-- start Passage shown --

Also, I found the performance of Go maps wanting. Profiling showed that get operations were consuming a good percentage of the total running time. Of course, several of those get operations are actually to check for the presence of a key. No BitSet? in the Standard Library

Since the performance of maps was dragging the computations back, I investigated the possibility of changing the algorithms to work with bit sets. However, there is no BitSet? or BitArray? in Go's standard library. I found two packages in the community: one on code.google.com and the other on github.com. I selected the former both because it performed better and provided a convenient iteration through only the bits set to true. Mind you, the data is mostly sparse, and hence both these were desirable characteristics.

Incidentally, both the bit set packages have varying performance. I could not determine the sources of those variations, since I could not easily construct test data to reproduce them on a small scale. A well-tested, high performance bit set in the standard library would have helped greatly. Generics, or Their Absence

The general attitude in Go community towards generics seems to have degenerated into one consisting of a mix of disgust and condescension, unfortunately. Well-made cases that illustrate problems best served by generics, are being dismissed with such impudence and temerity as to cause repulsion. That Russ Cox' original formulation of the now-famous tri-lemma is incomplete at best has not sunk in despite four years of discussions. Enough said!

In my particular case, I have six sets of computations that differ in:

    types of input data elements held in the containers, and upon which the computations are performed (a unique combination of three types for each pair, to be precise),
    user-specified values for various algorithmic parameters for a given combination of element types,
    minor computational steps and
    types (and instances) of containers into which the results aggregate.

-- end Passage shown --
-- start Data supplied --

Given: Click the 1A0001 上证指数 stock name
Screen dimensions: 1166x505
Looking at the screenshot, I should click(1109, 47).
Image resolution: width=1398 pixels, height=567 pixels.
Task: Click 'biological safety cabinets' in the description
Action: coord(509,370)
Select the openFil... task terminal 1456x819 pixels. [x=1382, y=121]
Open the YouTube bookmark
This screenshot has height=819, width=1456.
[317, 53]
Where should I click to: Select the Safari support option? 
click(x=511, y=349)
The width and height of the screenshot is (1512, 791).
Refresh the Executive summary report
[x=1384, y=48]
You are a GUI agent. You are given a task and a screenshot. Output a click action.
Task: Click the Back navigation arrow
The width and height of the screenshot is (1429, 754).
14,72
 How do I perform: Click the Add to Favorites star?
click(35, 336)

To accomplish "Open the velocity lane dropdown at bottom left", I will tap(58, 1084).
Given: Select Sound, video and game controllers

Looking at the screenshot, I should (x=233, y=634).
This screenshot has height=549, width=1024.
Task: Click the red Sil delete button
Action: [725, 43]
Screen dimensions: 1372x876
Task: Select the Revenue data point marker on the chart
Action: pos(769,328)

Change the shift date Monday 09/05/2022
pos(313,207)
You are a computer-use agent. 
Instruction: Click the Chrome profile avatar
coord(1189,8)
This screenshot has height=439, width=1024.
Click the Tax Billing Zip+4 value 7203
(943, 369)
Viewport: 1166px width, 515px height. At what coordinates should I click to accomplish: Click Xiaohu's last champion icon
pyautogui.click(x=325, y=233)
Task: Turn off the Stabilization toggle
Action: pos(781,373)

-- end Data supplied --

Task
In the passage on Go maps and bit sets, do these statements agree with it? (a) The author chose the bit set package hosted on code.google.com. (b) The author identified what caused the performance differences between the two bit set packages. (c) The data the author works with is mostly sparse. Answer yes or no for each and quote the deciding words.

Finished exercise
(a) Yes: "one on code.google.com and the other on github.com. I selected the former"
(b) No: "I could not determine the sources of those variations"
(c) Yes: "the data is mostly sparse"